* Document segment
Dad was a pretty smart cookie.


  1. Good times, good people, good memories.

  2. Gorges...Exactly. I need to think about the good times in order to deal with the bad all around us. It is easy to concentrate on the evil and forget that there is good in this world as well.

  3. We have so much to be happy about. The Doom and Gloom is most certainly there but people need to also see the great joys in life and the joys of family! I think of my Father and how much time we spent laughing over new calves or enjoying the bird feeders. Ralph so enjoys our poultry and it is worth all the extra work for both the good food and the mental stimulation. I can see your Father and his sister...wonderful.

  4. Fiona...It is so easy to let ourselves get dragged down by the evil in the world. I know we need to be aware and keep an eye on the things that will affect us, but I think we need to also enjoy our lives as much as we can. For me, that is a day spent with needle and thread in one hand and cloth in the other. Or the excited voice of a grandkid, calling to tell me about their day. Or watching the eagles swoop along the river. There are just too many glorious things in this world and it is a shame if we miss them all.

    And yeah...Dad and his sister were a hoot! Good memories.

  5. Vicki - I so enjoy reading your posts thought I don't often comment. Loved seeing this today! That's what I remember about all of the aunts and uncles - how much fun and laughter there always was when they got together. I miss that so much! I remember getting to be the age where it was more fun to sit in on the adult's conversations than it was to be playing with the cousins :) Do you know which house of Grandma's is in this picture? I also enjoyed your post from a few days ago about your dad and how hard he worked. I remember that about him. Did he work nights when they lived in Willmar? I seem to remember him coming in from one job and going to another when we were visiting. And he always had a smile on his face and never complained although I'm sure he was exhausted. It's true - that generation was never afraid to work hard and they understood that sometimes you don't get everything in life. Not like some of these babies today that want free everything and have someone else paying for it. I will have to print that picture of Mom and pull it out when I need a good laugh! Much Love, Debbie

  6. Hi Debbie...That house was the one on Hewitt by Hamline University. My parents and I stayed with Grandma for a time before Dad got the job in Willmar. I remembered the stairs because I used to play underneath them. That area made a great playhouse for a four year old!

* Information provided

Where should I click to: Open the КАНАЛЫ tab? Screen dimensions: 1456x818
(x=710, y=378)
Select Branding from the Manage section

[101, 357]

--

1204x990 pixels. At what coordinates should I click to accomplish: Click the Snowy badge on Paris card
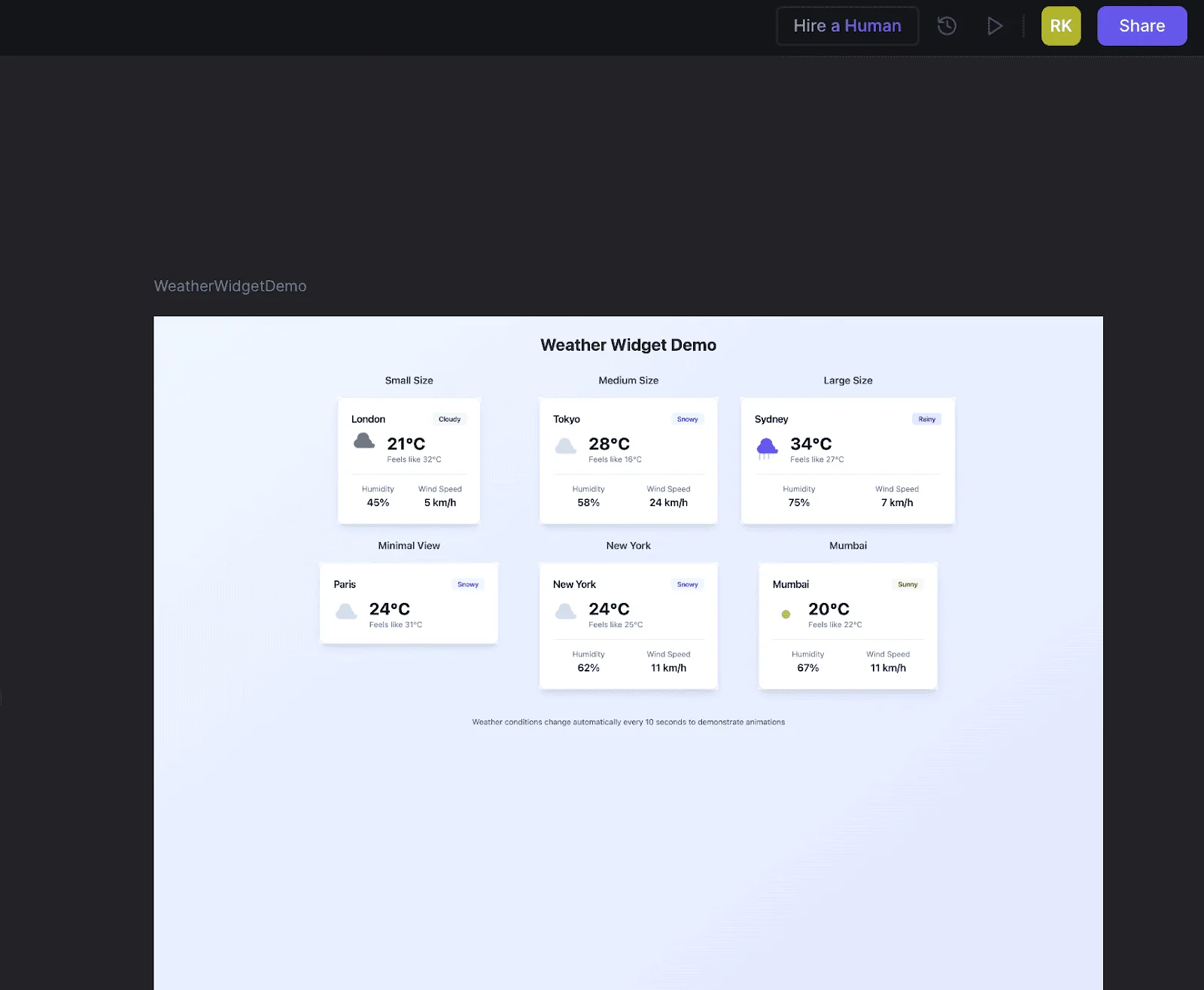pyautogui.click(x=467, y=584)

* Problem
Copy the comment thread word for word, from "Dad was a pretty" to "and his sister...wonderful.". The rows are separate material and have no connection to the comment thread.

* Solution below
Dad was a pretty smart cookie.


  1. Good times, good people, good memories.

  2. Gorges...Exactly. I need to think about the good times in order to deal with the bad all around us. It is easy to concentrate on the evil and forget that there is good in this world as well.

  3. We have so much to be happy about. The Doom and Gloom is most certainly there but people need to also see the great joys in life and the joys of family! I think of my Father and how much time we spent laughing over new calves or enjoying the bird feeders. Ralph so enjoys our poultry and it is worth all the extra work for both the good food and the mental stimulation. I can see your Father and his sister...wonderful.